[seqfan] square unit fractions

hv at crypt.org hv at crypt.org
Tue Feb 13 13:29:38 CET 2024


Apologies for the length of this; there are three parts pertaining to the
same function: one on a conjecture, one on a sequence, and one on calculation.

Consider a set S of positive integers, and define:
  u(S) = sum_{s in S}{1/s}
  p(S) = sum_{s in S}{1/p_s}  the s'th prime
  q(S) = sum_{s in S}{1/s^2}

Conjecture:

It is straightforward to show by a greedy algorithm that for any rational r,
there exists an S with u(S) = r. Conversely, for almost all r there does
not exist an S with p(S) = r: at most one rational with any given
denominator can be reached (and none unless the denominator is squarefree).

Letting \rho = \pi^2/6, q(S) falls in the ranges [0, \rho-1), [1, \rho).
I conjecture that for any rational r within those ranges there exists an S
with q(S) = r. Can anyone prove or disprove this? (This would seem an
interesting result, since squares are notably less dense than primes
within the integers.)

Sequence:

I have calculated as far as I can S: q(S) = r minimizing |S|, for all
r in [0, \rho-1) with denominators up to 50; my results to date can be
seen at:
  https://github.com/hvds/seq/blob/master/unitfraction/res_square

Calculations are complete for all r < 0.92(\rho-1); the incomplete
value of lowest denominator is r = 5/8 ~= 0.969(\rho-1), but some
solution has been found for all of them to give an upper bound.

The cardinality seems like it would be an interesting sequence, but I'm
not sure what the shape of it should be. It seems natural to let the
rationals follow the order of the Farey series, but should it then set
the value to -1 for rationals outside the range?  Or leave those values
out of the sequence?

Calculation:

I have two programs, one that does an exhaustive search to establish
lower bounds on |S|, another heuristic one that searches for upper bounds.

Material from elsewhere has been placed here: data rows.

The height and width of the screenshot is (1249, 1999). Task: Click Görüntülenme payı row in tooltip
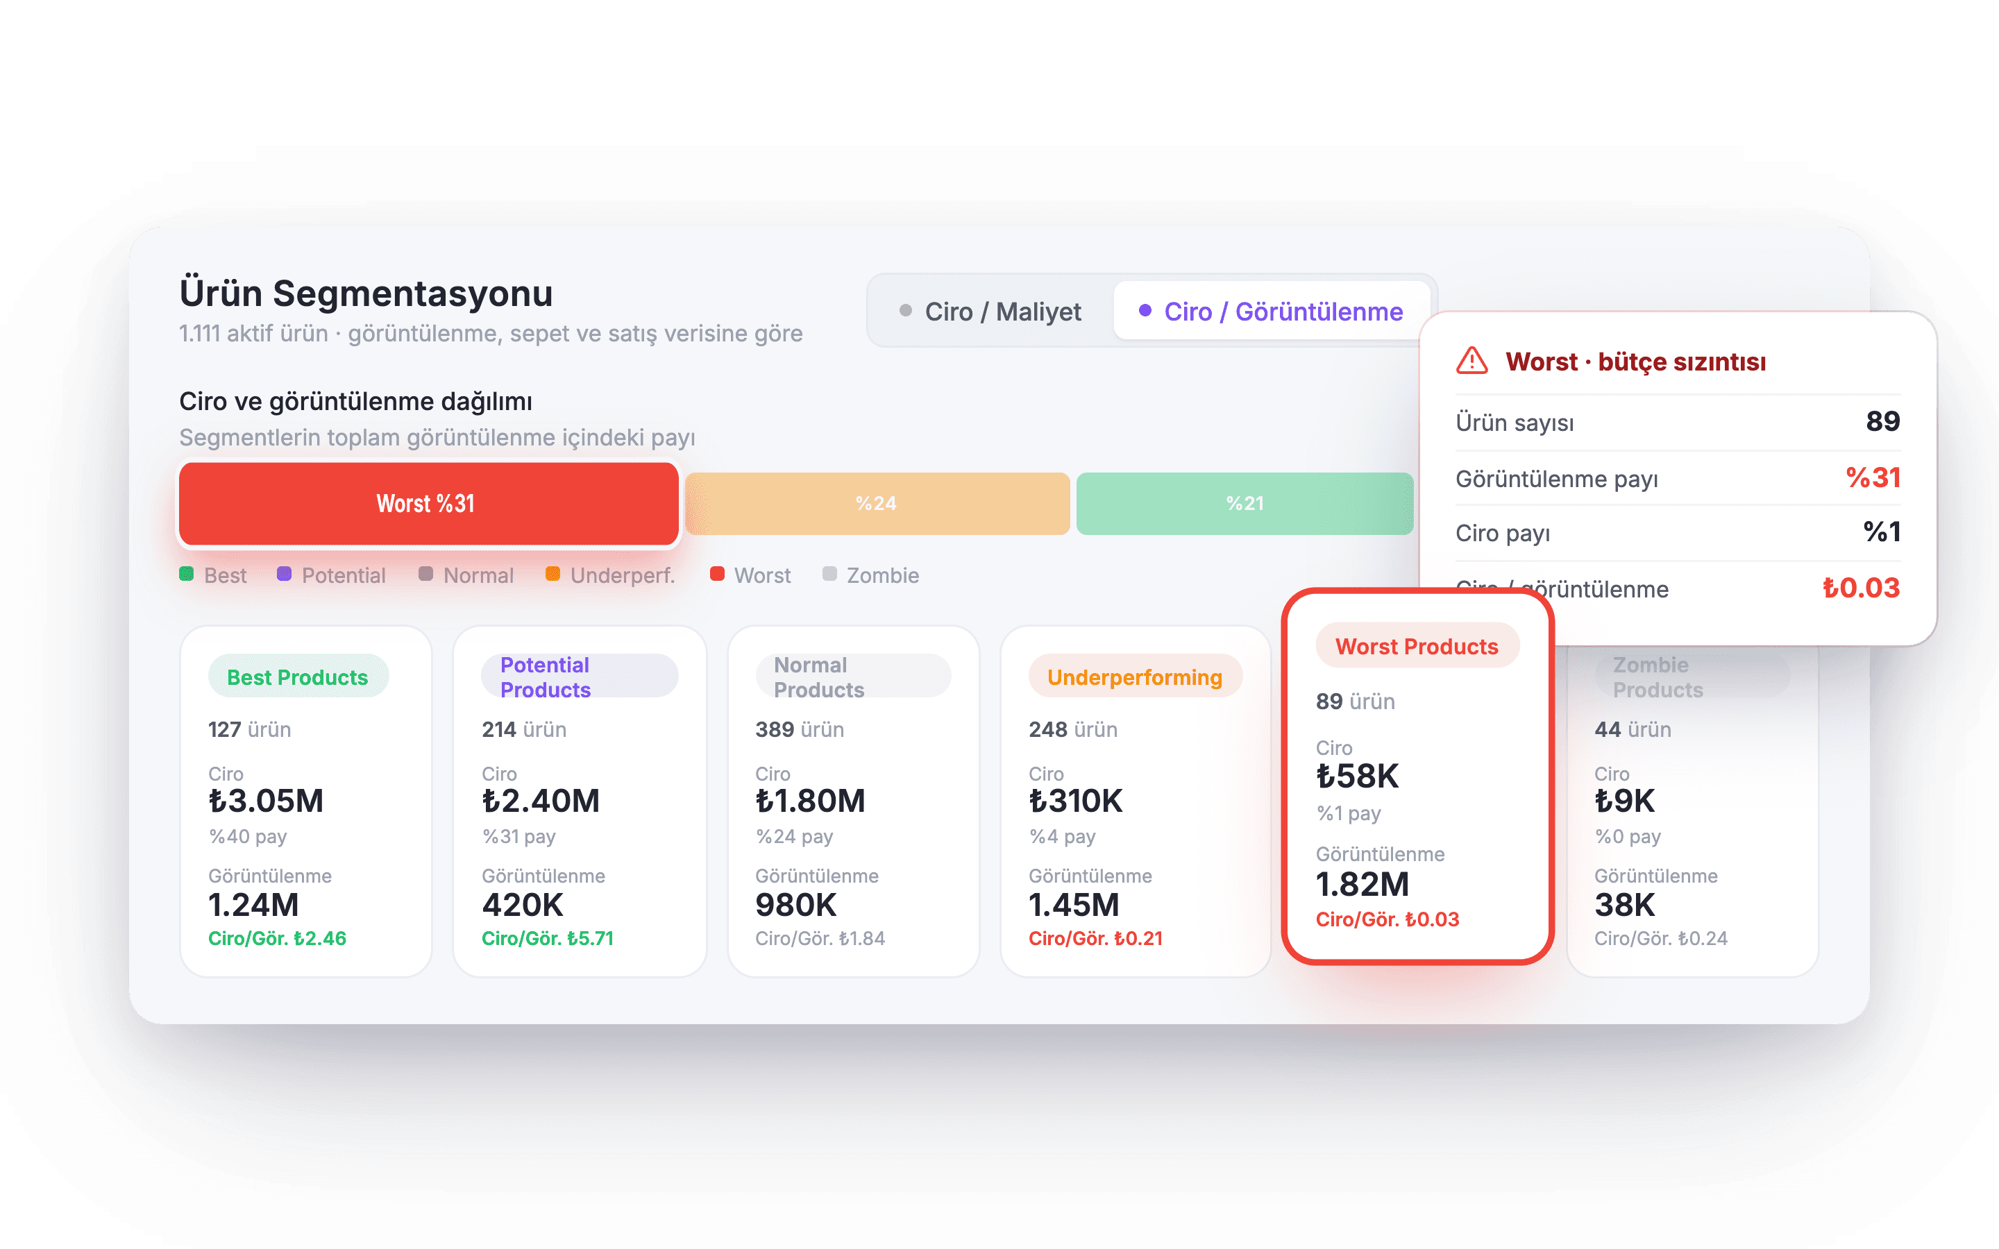(1678, 478)
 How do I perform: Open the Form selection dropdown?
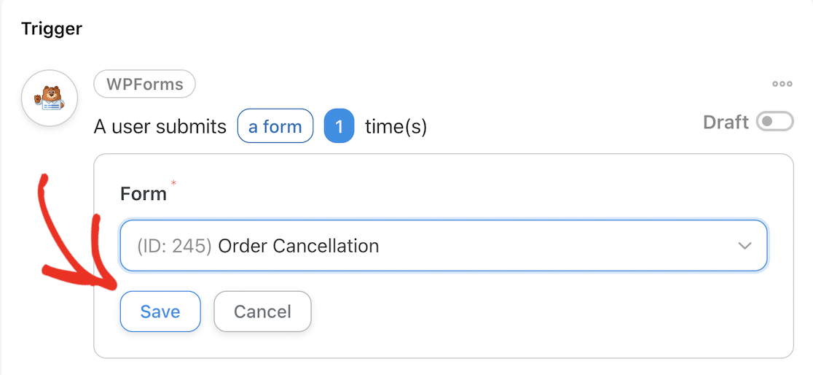[443, 246]
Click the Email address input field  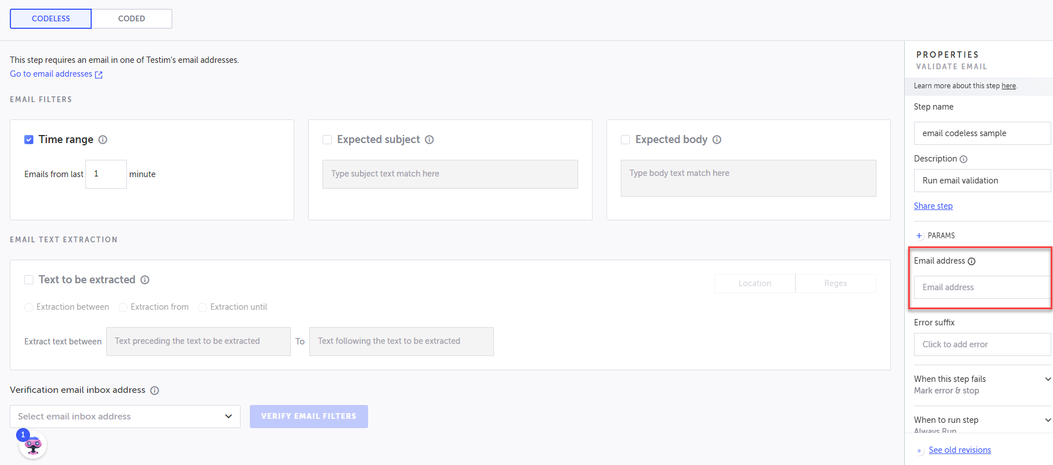(982, 287)
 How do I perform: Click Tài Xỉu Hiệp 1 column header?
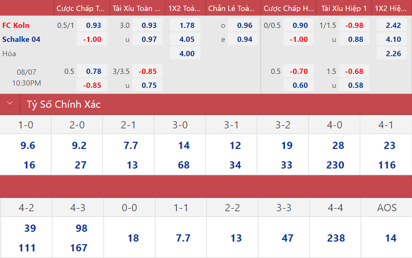click(344, 8)
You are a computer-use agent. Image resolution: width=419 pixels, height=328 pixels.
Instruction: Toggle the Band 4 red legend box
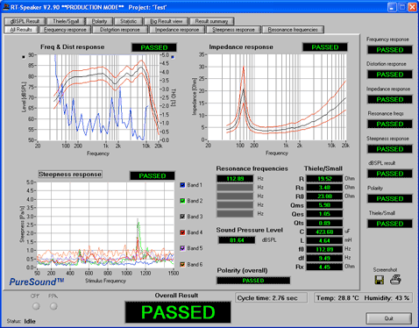(182, 232)
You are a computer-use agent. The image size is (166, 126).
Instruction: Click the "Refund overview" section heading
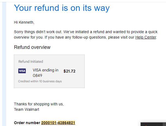tap(32, 47)
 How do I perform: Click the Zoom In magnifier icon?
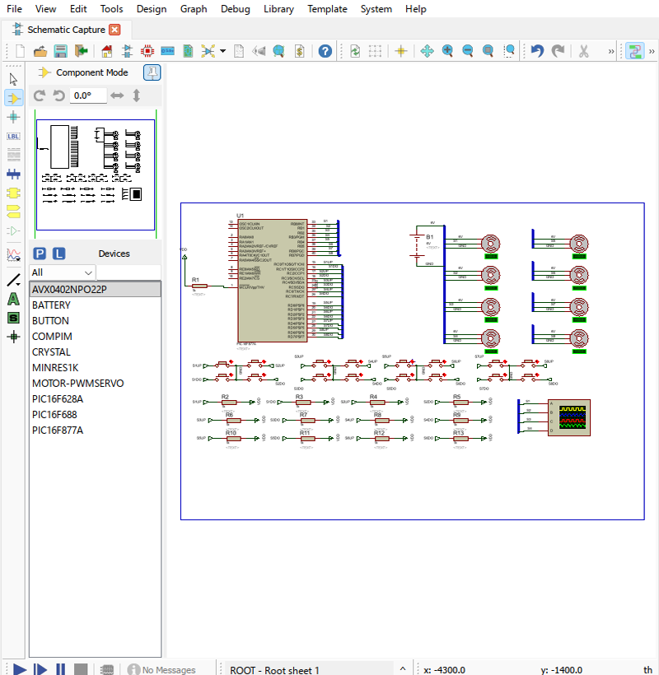(x=447, y=51)
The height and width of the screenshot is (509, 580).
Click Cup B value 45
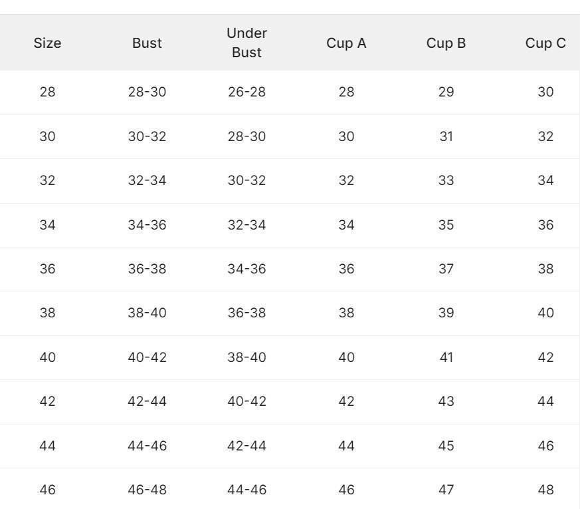click(446, 445)
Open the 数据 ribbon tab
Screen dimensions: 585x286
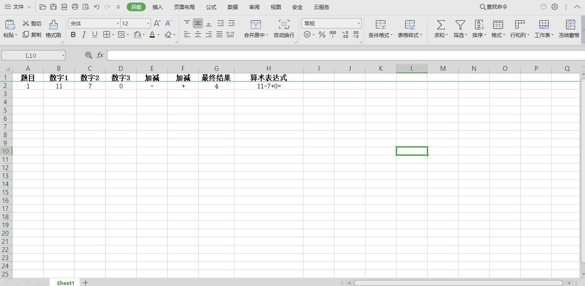(232, 7)
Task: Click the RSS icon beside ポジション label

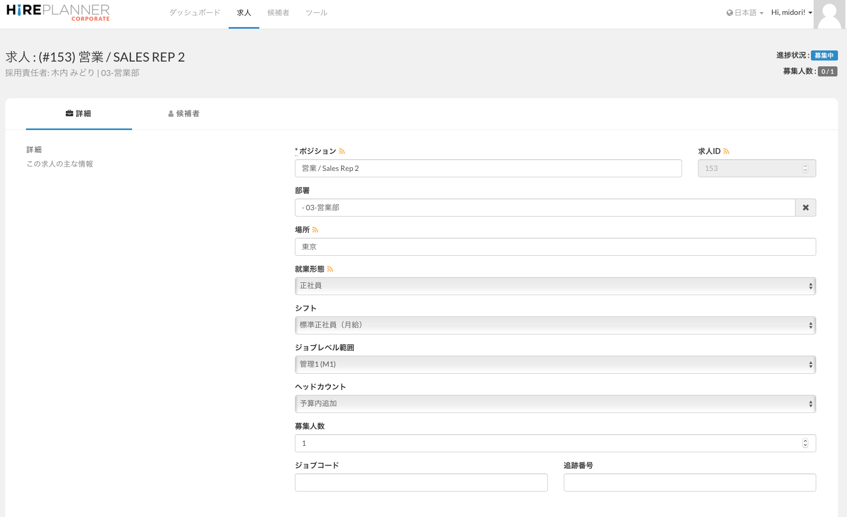Action: pos(342,152)
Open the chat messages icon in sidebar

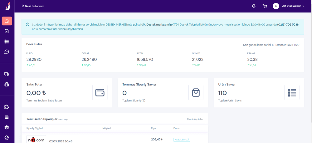pos(7,52)
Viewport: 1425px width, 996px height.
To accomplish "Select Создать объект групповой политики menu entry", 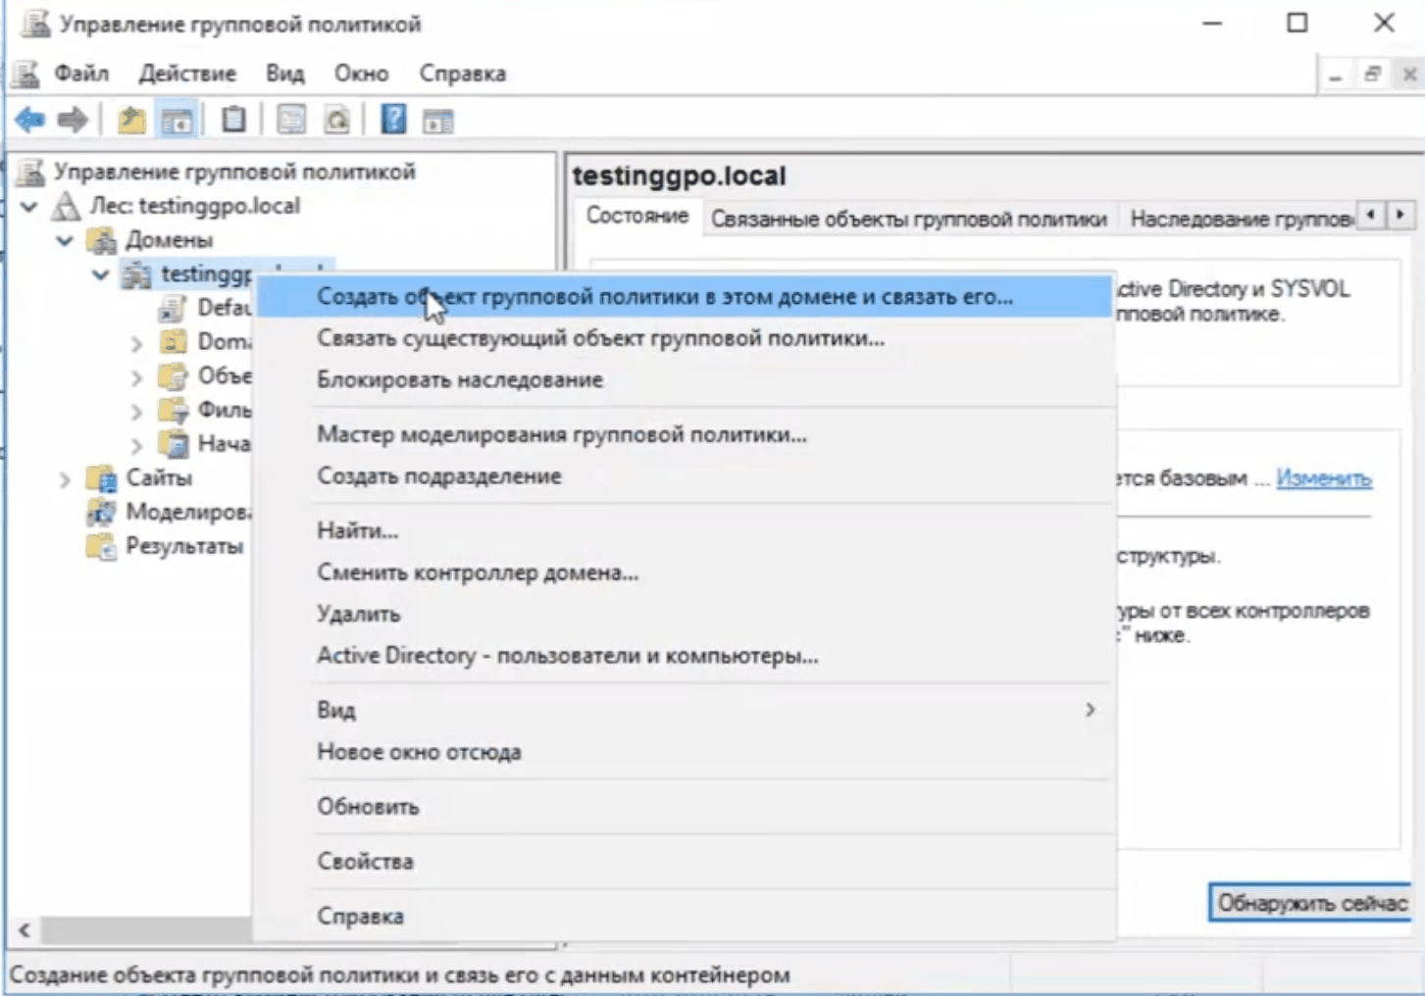I will coord(664,296).
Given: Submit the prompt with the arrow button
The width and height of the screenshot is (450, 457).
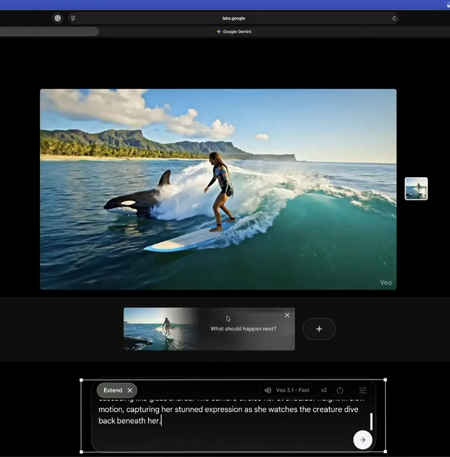Looking at the screenshot, I should pos(363,440).
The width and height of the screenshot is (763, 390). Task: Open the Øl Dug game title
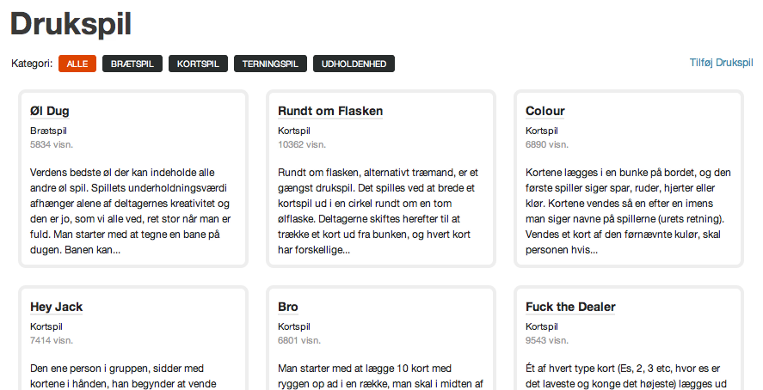(50, 111)
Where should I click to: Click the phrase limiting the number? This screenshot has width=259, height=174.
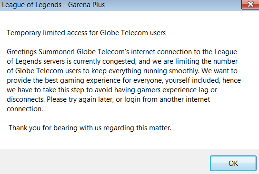click(x=206, y=61)
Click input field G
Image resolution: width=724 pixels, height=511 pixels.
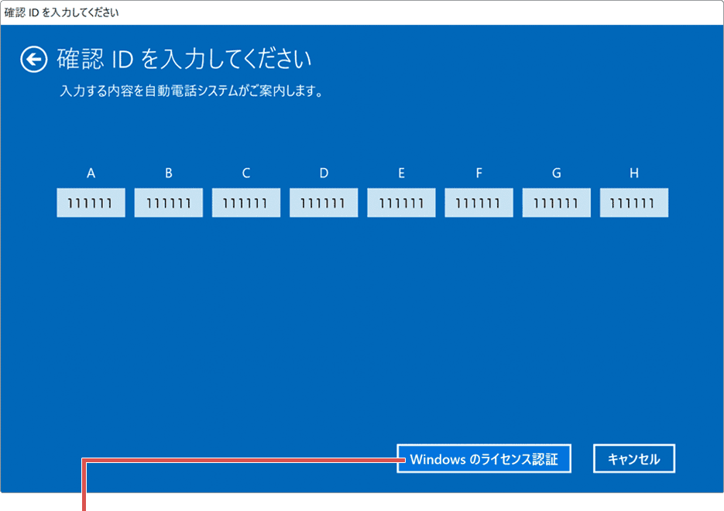point(556,202)
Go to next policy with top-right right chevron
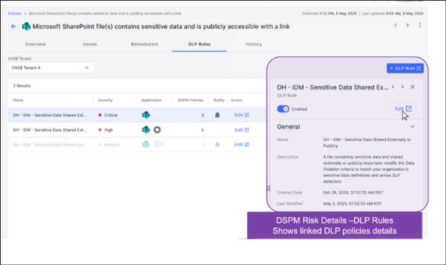446x265 pixels. coord(407,25)
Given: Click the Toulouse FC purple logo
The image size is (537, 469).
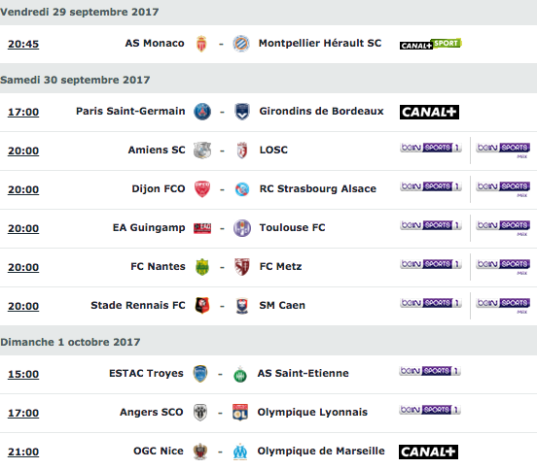Looking at the screenshot, I should (x=242, y=228).
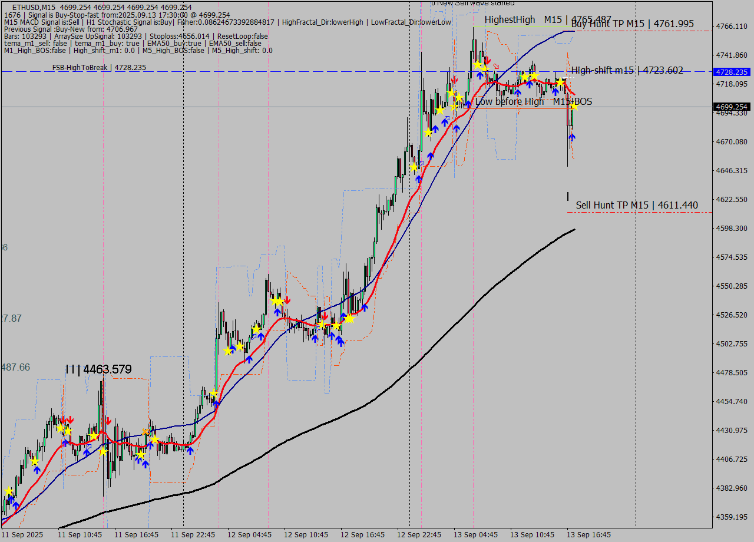Image resolution: width=754 pixels, height=542 pixels.
Task: Click the 12 Sep 10:45 time axis label
Action: [x=306, y=534]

There is a construction similar to that for unit fractions to find
solutions for r = 1/a^2 + 1/b^2; the main trick to speed things up is
to recognise that 1/a^2 + 1/b^2 cannot have numerator or denominator
divisible by an odd power of any prime p == 3 (mod 4). Since the
denominator as constructed is divisible only by small primes, I factorize
that fully; for the numerator I check only whether the binary expansion
ends 110* - for the harder cases, the numerator and denominator can easily
reach hundreds or thousands of digits.

I feel sure that there are further constraints that could speed things
up, but that is all I have found so far.

For the heuristics, I select an initial set that gets close to the
result, then assume any remaining set members will divide the
denominator of what remains. It feels like there should be a way to
use Pythagorean triples to improve that search, but I'm not sure how
to take advantage of that.

Any suggestions for improvement are welcome.